Here’s a minimal GitHub Actions template we’ve used as a starting point:
name: ci
on:
pull_request:
push:
branches: [ main ]
jobs:
test-build:
runs-on: ubuntu-latest
steps:
- uses: actions/checkout@v4
- name: Set up runtime
uses: actions/setup-node@v4
with:
node-version: "20"
- name: Install
run: npm ci
- name: Test
run: npm test -- --ci
- name: Build
run: npm run build
- name: Security scan
run: npm audit --audit-level=high
The leadership move isn’t the YAML. It’s making the default path safe and fast, so teams don’t need to negotiate for basics. When we publish templates, we also publish the “why,” and we keep an owner responsible for maintaining them. Otherwise templates rot, and everyone quietly forks them into a dozen incompatible snowflakes.
We also keep an escape hatch. If a team needs to diverge, we ask for a short write-up and a revisit date. Standards should earn their place, not squat forever.
Feedback Loops: The Only Leadership Superpower We Need
We can’t out-manage a slow feedback loop. If our tests take an hour, our reviews take three days, and our deploy approvals require a council of elders, leadership will devolve into pushing people harder—and nobody wants that (including us, if we like sleeping).
So we lead by tightening feedback loops. That often means investing in unglamorous things: faster CI, stable test data, reproducible environments, clear ownership, and a culture that prefers small changes over “big bang” releases.
A habit we’ve adopted: make work visible and discuss it early. That can be as simple as a lightweight RFC process for changes that affect other teams. Not a novel, just enough to surface risks while they’re cheap.
We also keep retrospectives short and frequent. If we wait for the quarterly retro, we’ll forget what happened and we’ll be too annoyed to be constructive. Weekly or biweekly team retros, plus post-incident reviews, keeps learning close to the moment.
And yes, leaders need feedback too. We ask: “What’s one thing leadership did this sprint that helped? One thing that got in the way?” It stings sometimes, which is how we know it’s real.
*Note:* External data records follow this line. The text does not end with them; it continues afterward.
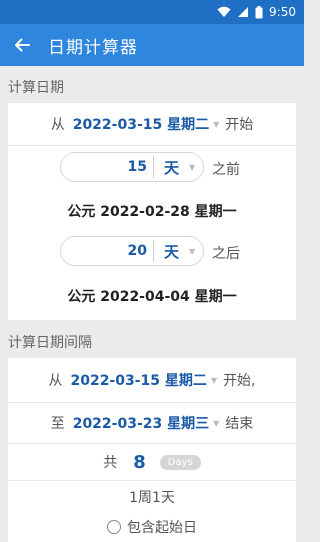 The height and width of the screenshot is (542, 320). I want to click on app-bar: 日期计算器, so click(152, 45).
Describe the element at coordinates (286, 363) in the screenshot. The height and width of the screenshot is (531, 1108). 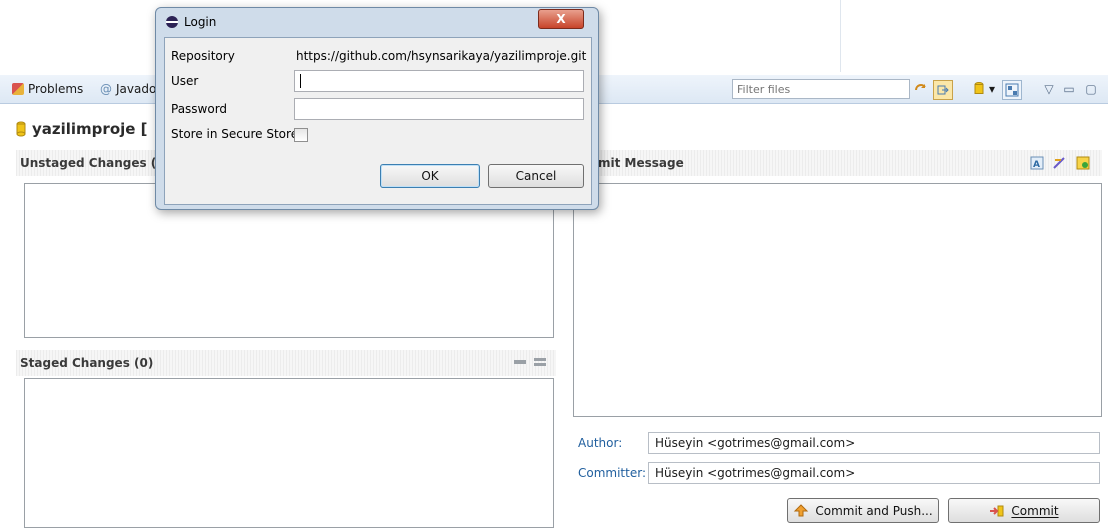
I see `staged-changes-header: Staged Changes (0)` at that location.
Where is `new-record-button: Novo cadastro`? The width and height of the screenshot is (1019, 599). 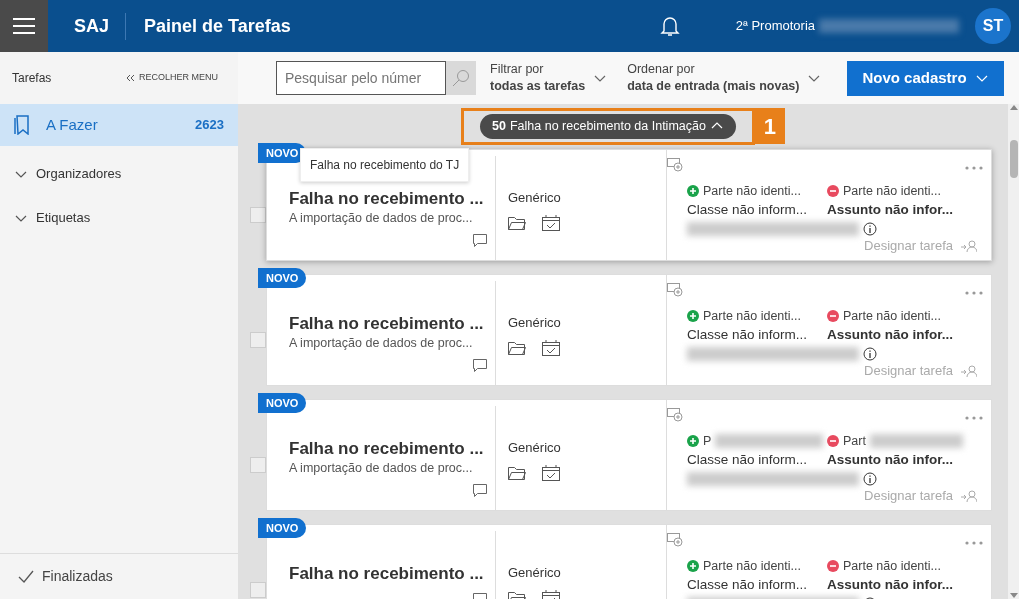
new-record-button: Novo cadastro is located at coordinates (926, 78).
If you want inspiration for making systems observable (which improves feedback loops dramatically), OpenTelemetry is a solid place to start. Better telemetry makes debugging less like folklore and more like engineering.
Growing Leaders: Promote the Ones Who Reduce Drama
Leadership pipelines matter as much as software pipelines. If we only promote the loudest firefighter, we’ll train the whole org to set small fires for attention. We’ve seen it. It’s not even malicious—it’s just incentives doing their thing.
We try to promote people who:
– make incidents calmer, not louder
– write runbooks, not legends
– reduce toil, not tolerate it
– mentor others without hoarding context
– ship improvements that outlive them
That means we need career ladders that value reliability work, documentation, operational excellence, and cross-team enabling. Otherwise our best operators will leave or burn out, because the org only rewards feature delivery.
We also rotate opportunities. Incident Commander duty shouldn’t be a permanent crown. It should be a skill the team develops. Same with presenting postmortems, owning templates, or leading a migration. Leadership is learned by doing, but it’s learned safely when there’s coaching, pairing, and clear expectations.
Finally, we treat “being busy” as a smell. If someone is always the only person who can do a thing, that’s a leadership failure in knowledge distribution. Our job is to make ourselves less critical over time. If that sounds threatening, congratulations—you’re human. We all have to grow past it.
Leadership that scales is mostly about multiplying competence, not multiplying meetings.